(Data excerpts)
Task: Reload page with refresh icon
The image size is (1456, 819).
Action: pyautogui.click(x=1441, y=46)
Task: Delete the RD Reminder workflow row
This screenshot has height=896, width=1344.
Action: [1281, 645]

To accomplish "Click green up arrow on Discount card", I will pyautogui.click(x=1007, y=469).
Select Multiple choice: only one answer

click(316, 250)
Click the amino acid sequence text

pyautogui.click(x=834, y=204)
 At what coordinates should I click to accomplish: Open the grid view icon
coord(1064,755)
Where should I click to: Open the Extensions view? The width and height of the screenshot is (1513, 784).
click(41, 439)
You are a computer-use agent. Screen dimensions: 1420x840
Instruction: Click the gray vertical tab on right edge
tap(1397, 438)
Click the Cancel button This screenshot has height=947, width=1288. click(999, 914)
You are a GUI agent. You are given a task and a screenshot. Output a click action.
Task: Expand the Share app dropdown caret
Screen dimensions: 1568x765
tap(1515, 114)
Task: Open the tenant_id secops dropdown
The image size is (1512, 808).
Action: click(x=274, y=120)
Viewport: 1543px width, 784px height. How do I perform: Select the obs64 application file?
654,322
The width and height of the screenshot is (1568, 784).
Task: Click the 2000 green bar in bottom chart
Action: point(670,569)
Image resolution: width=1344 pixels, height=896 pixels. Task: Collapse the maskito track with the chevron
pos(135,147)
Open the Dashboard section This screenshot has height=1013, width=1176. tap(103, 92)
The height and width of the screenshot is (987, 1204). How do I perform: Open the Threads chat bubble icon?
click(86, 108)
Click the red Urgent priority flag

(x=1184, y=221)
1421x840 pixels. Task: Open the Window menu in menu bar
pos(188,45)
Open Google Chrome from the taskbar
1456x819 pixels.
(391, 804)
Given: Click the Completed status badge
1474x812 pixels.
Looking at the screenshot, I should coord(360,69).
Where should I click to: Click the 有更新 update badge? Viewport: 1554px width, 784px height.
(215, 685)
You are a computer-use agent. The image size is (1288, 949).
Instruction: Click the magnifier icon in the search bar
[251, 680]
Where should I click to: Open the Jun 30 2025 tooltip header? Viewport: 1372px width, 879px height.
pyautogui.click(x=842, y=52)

What is required:
The word is "computer". Copy every line above where it appears.

Problem solution:
You are a computer-use agent. Screen dimensions: 1420x840
You are a computer-use agent. The image size is (1288, 949).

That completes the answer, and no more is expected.